Entries on finding words and elements:

┌──

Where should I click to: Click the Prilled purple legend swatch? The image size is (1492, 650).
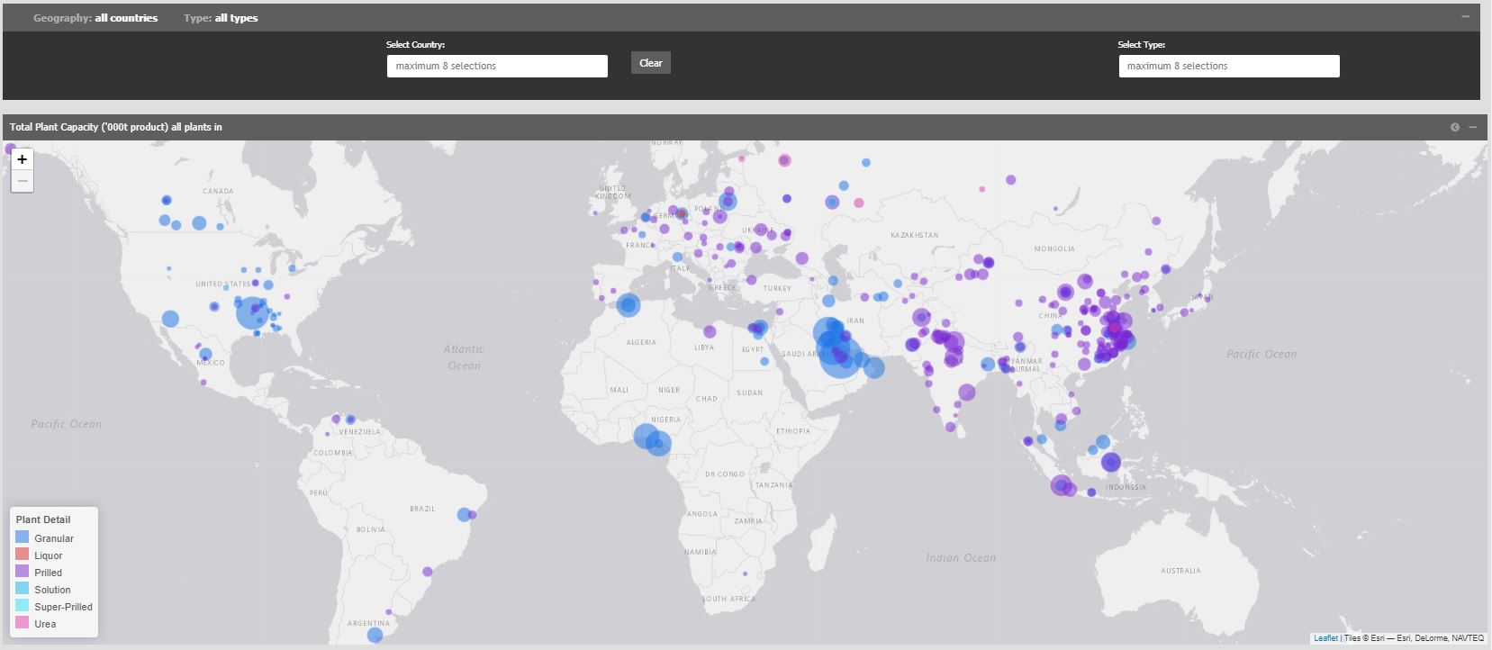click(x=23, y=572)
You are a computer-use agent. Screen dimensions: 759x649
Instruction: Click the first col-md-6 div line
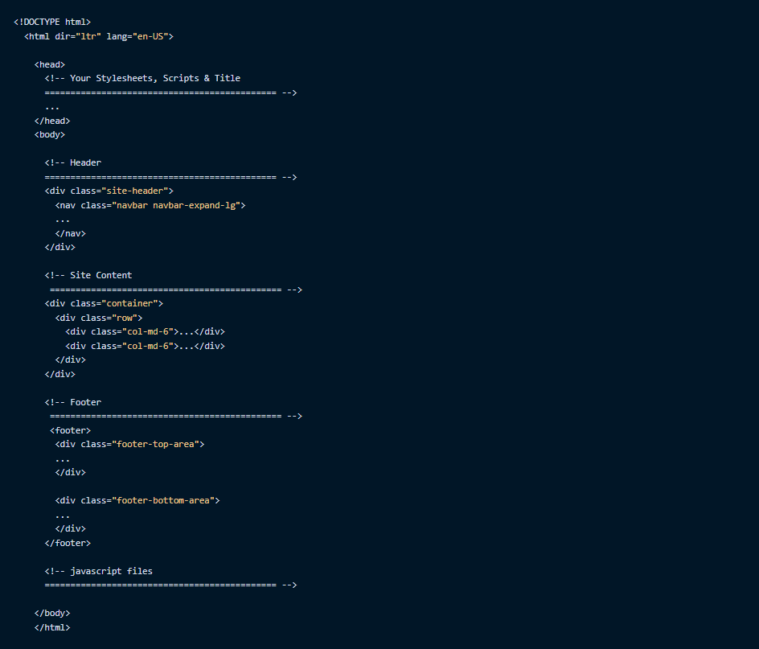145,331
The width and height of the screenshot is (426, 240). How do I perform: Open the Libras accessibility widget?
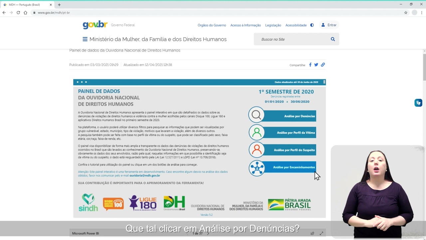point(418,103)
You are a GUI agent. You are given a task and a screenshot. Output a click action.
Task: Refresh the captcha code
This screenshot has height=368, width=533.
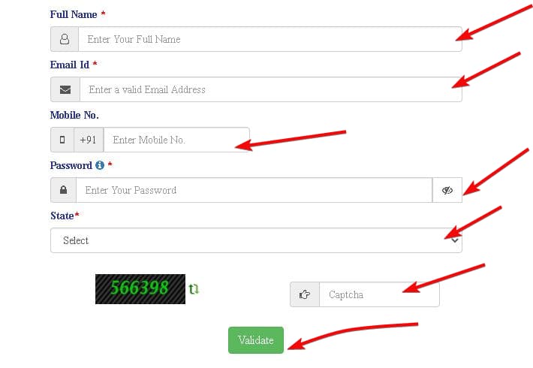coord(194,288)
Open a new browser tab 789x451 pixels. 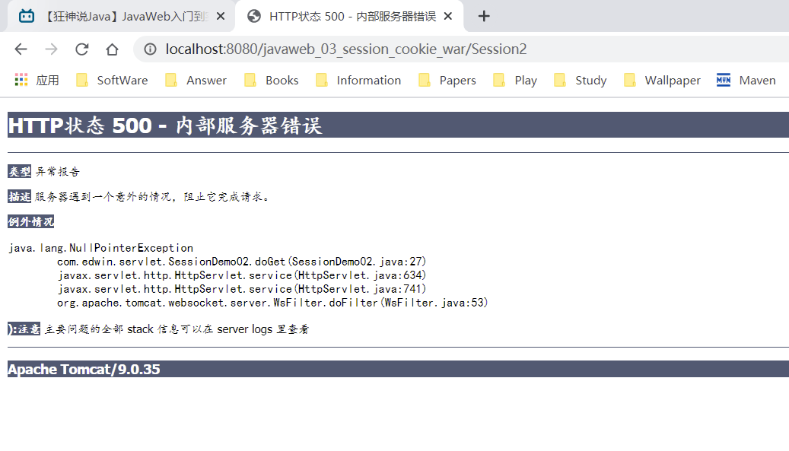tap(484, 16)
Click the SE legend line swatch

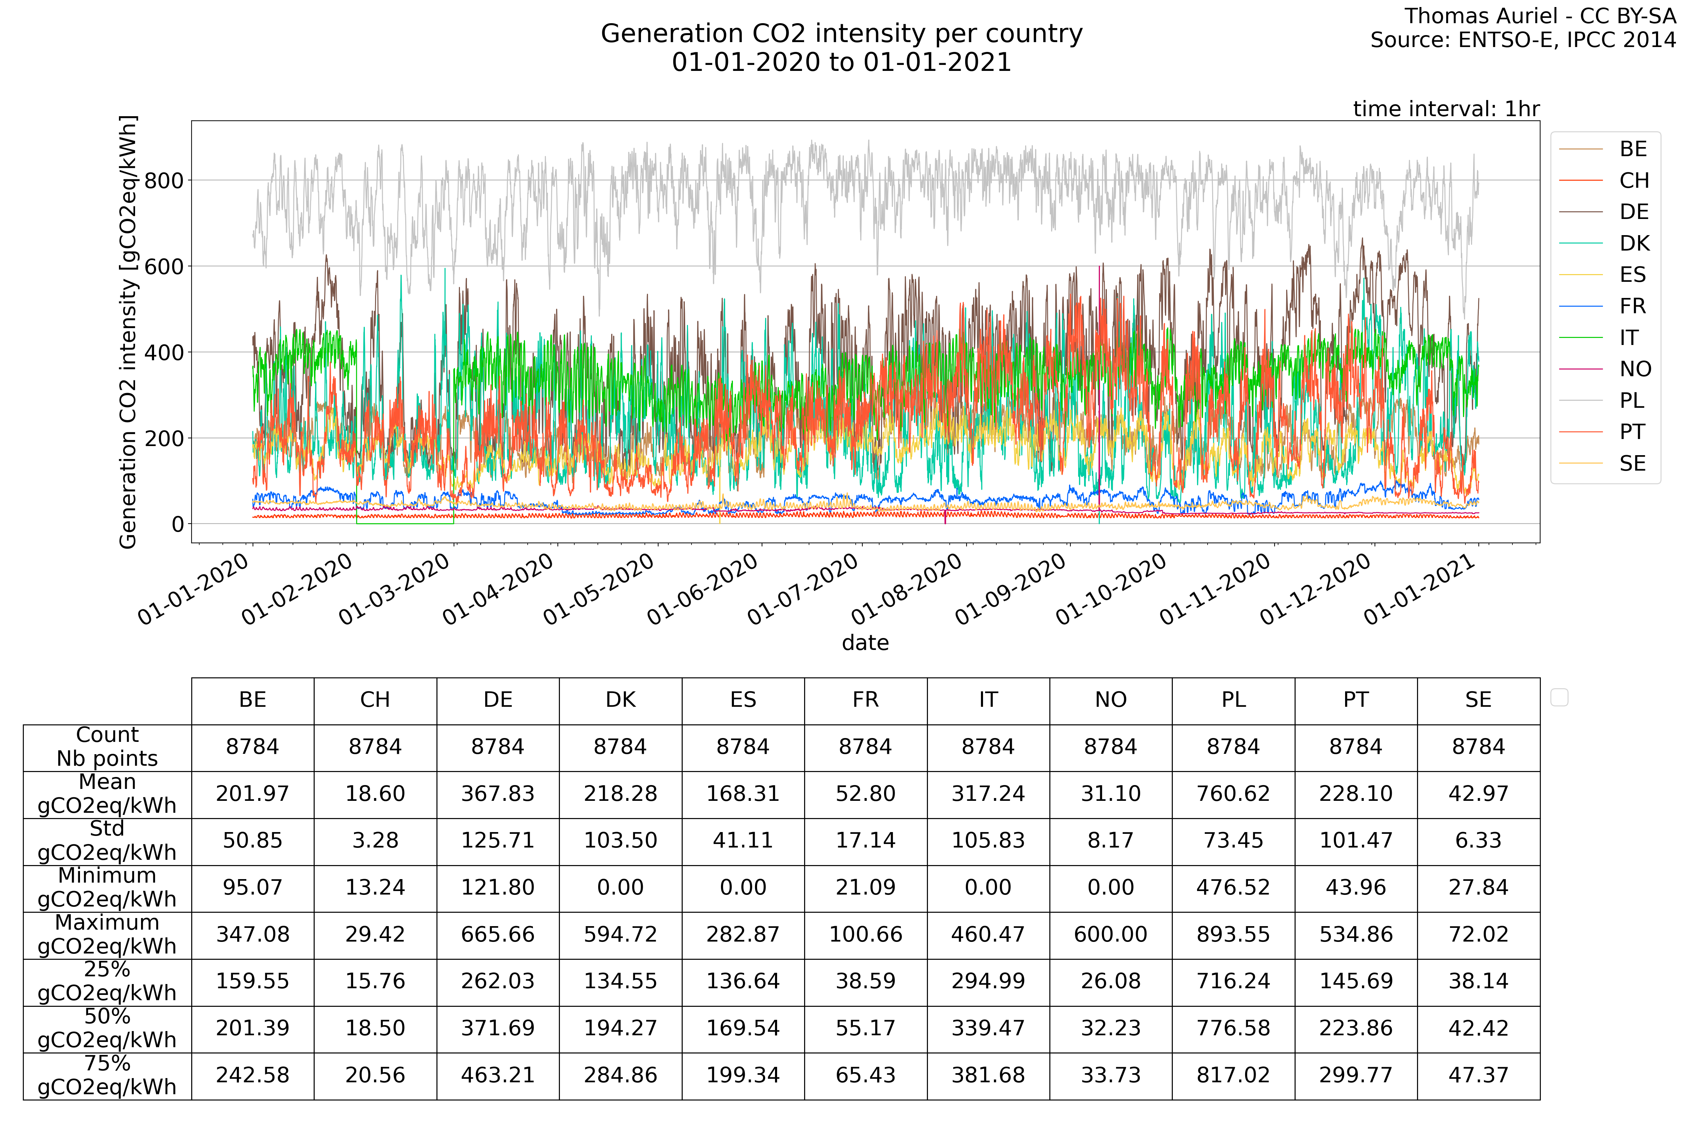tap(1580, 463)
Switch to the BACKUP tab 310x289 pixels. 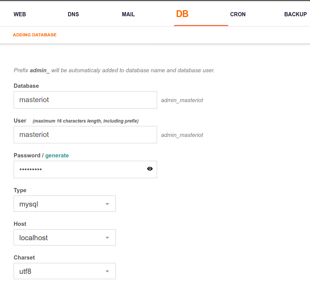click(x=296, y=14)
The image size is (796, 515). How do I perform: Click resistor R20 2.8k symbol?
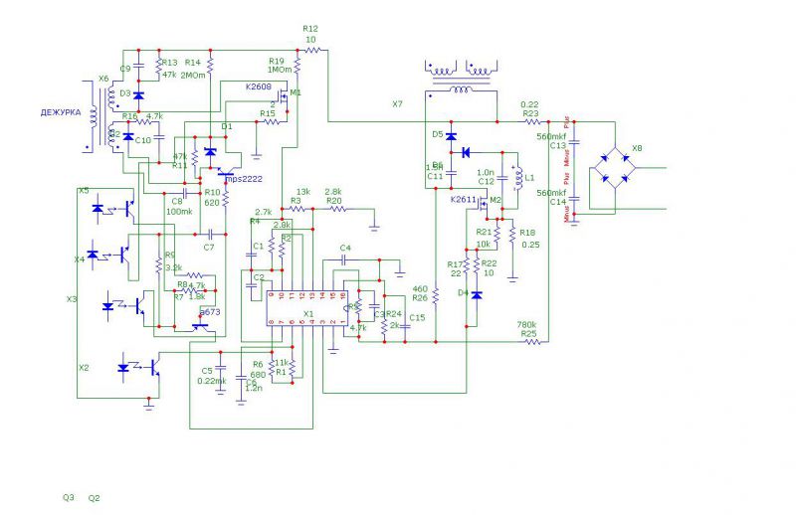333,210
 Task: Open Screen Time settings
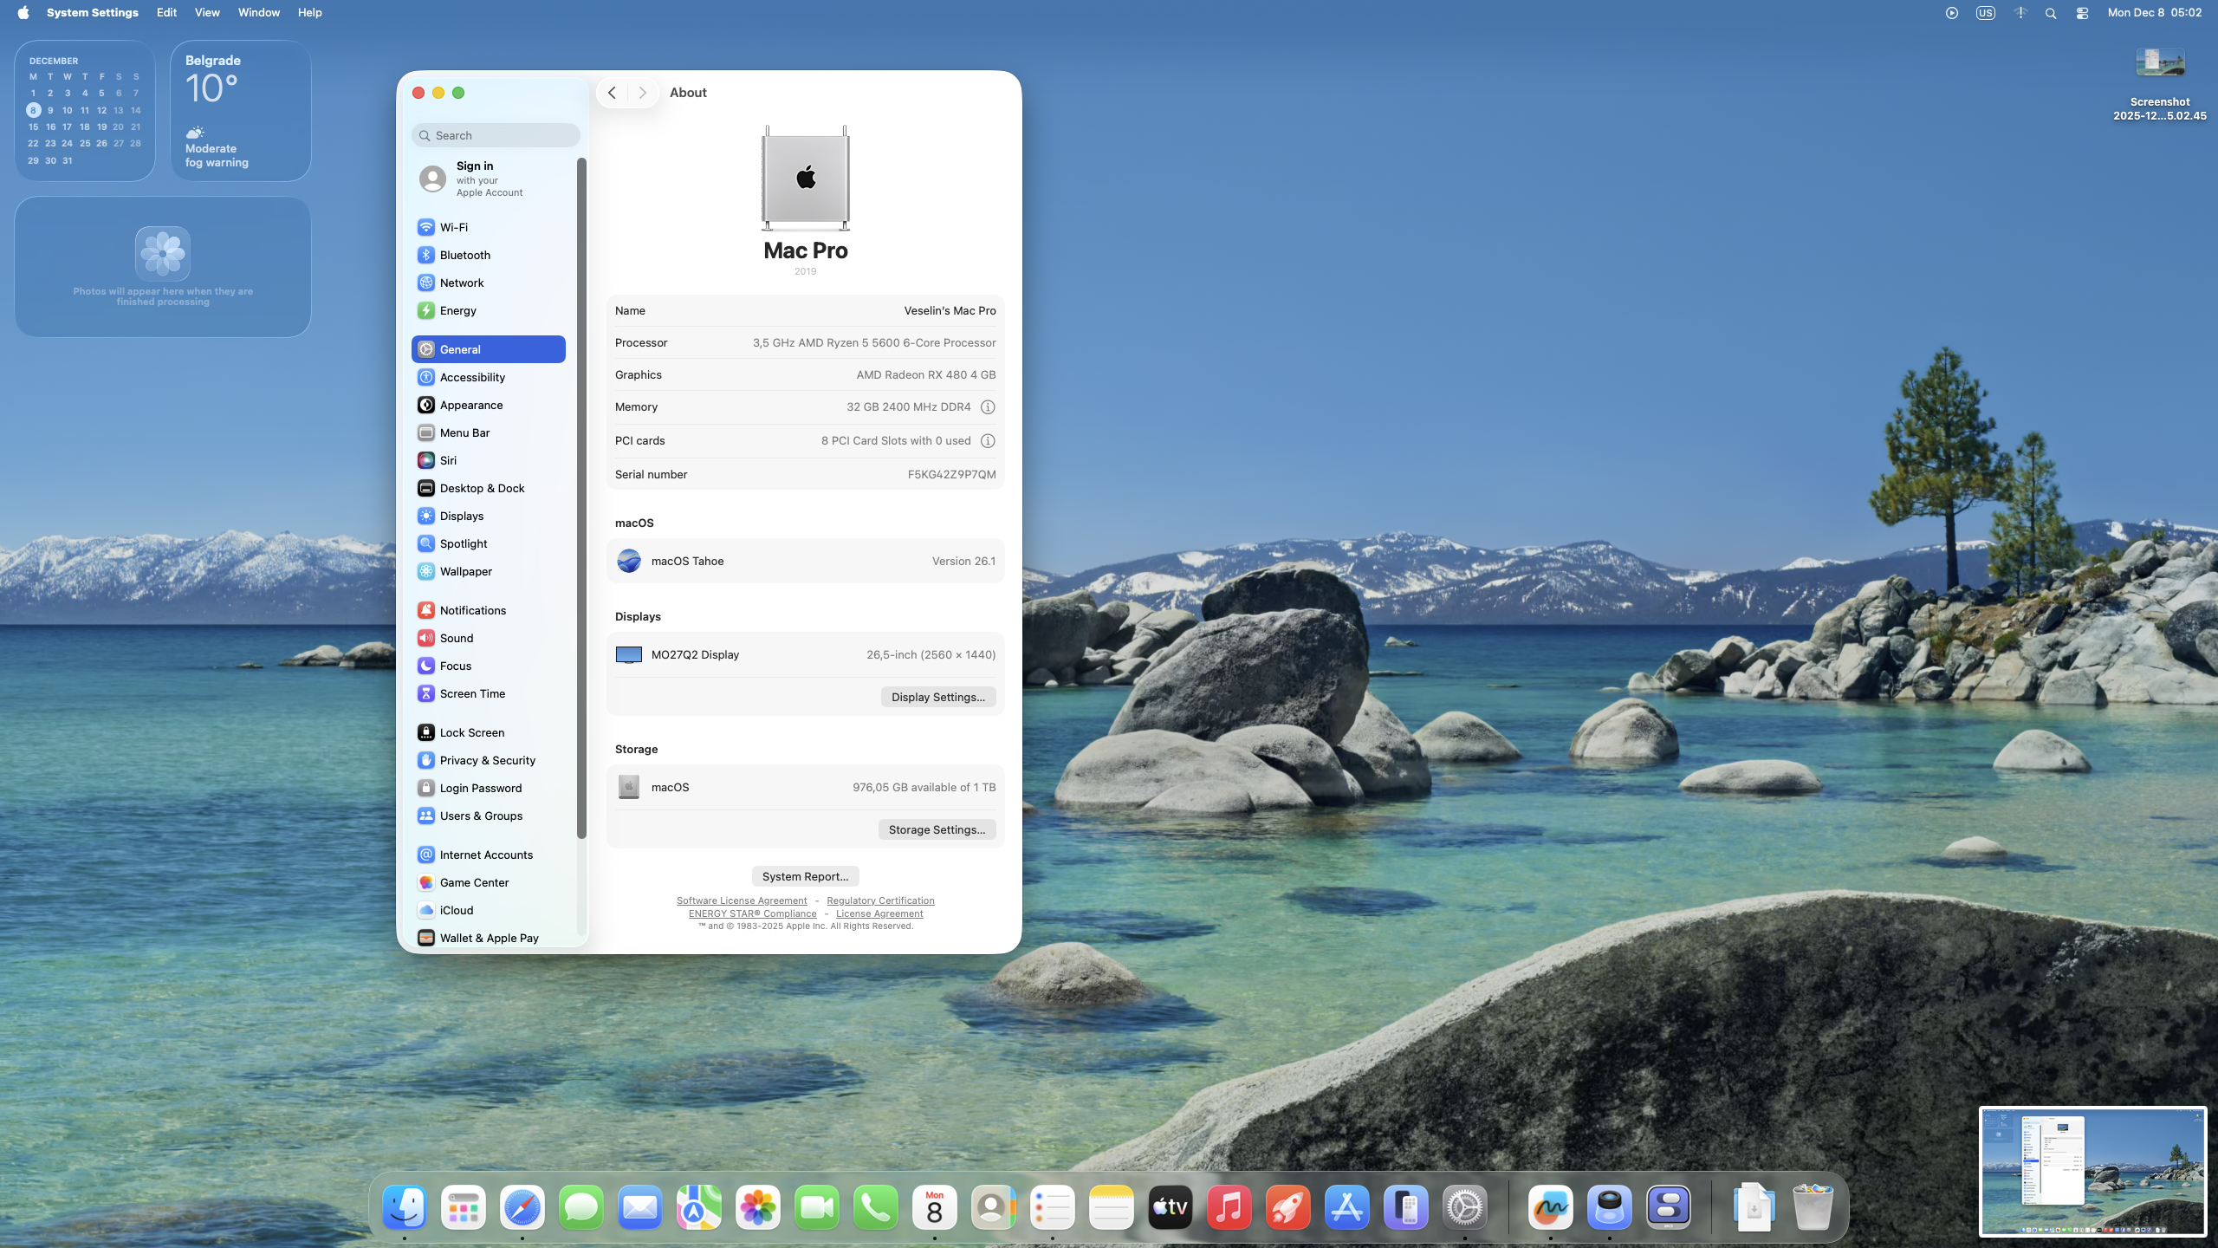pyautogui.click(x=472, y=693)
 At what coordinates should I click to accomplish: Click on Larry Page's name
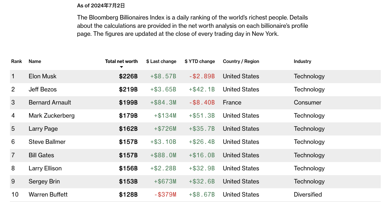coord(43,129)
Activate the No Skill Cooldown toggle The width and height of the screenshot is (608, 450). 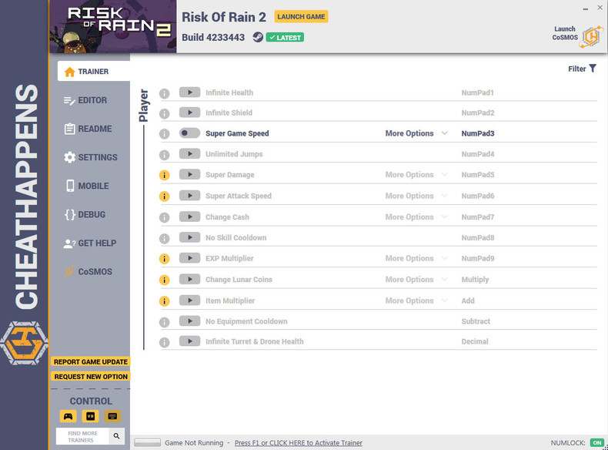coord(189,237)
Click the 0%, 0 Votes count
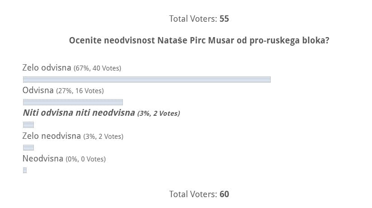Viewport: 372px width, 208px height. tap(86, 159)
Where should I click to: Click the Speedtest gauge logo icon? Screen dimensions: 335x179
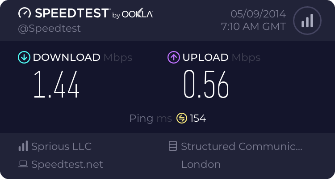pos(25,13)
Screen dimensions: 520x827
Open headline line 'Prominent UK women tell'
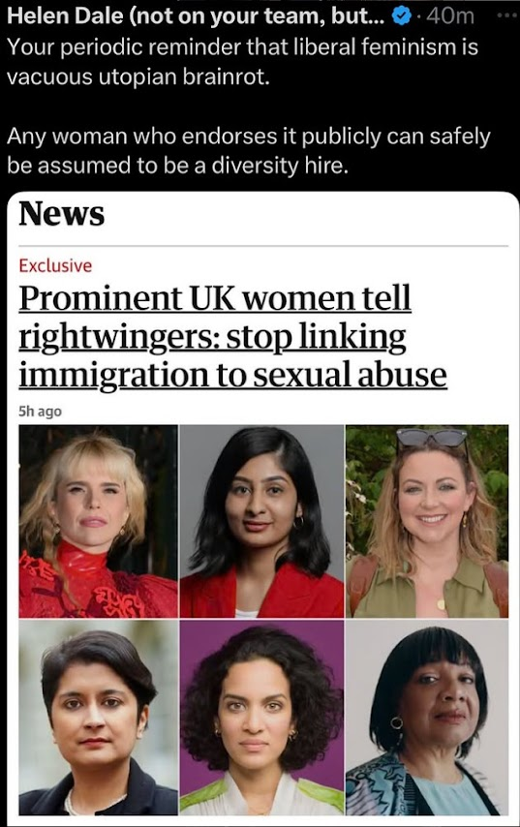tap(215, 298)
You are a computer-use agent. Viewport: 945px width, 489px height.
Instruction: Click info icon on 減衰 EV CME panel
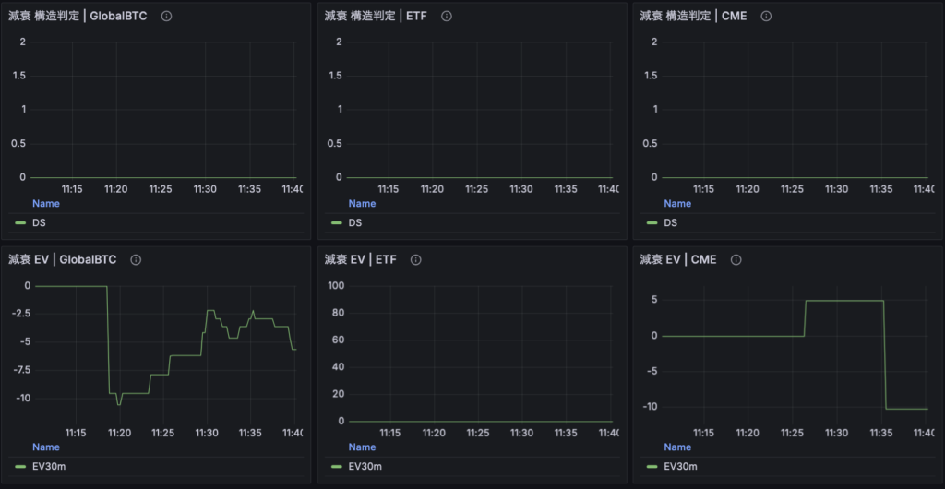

└──

PROBLEM DETAILS:
Show each line above that contains the word "swatch", copied in full.

TASK RESULT:
Where should I click to: Click the Prilled purple legend swatch? The image size is (1492, 650).
Click the SE legend line swatch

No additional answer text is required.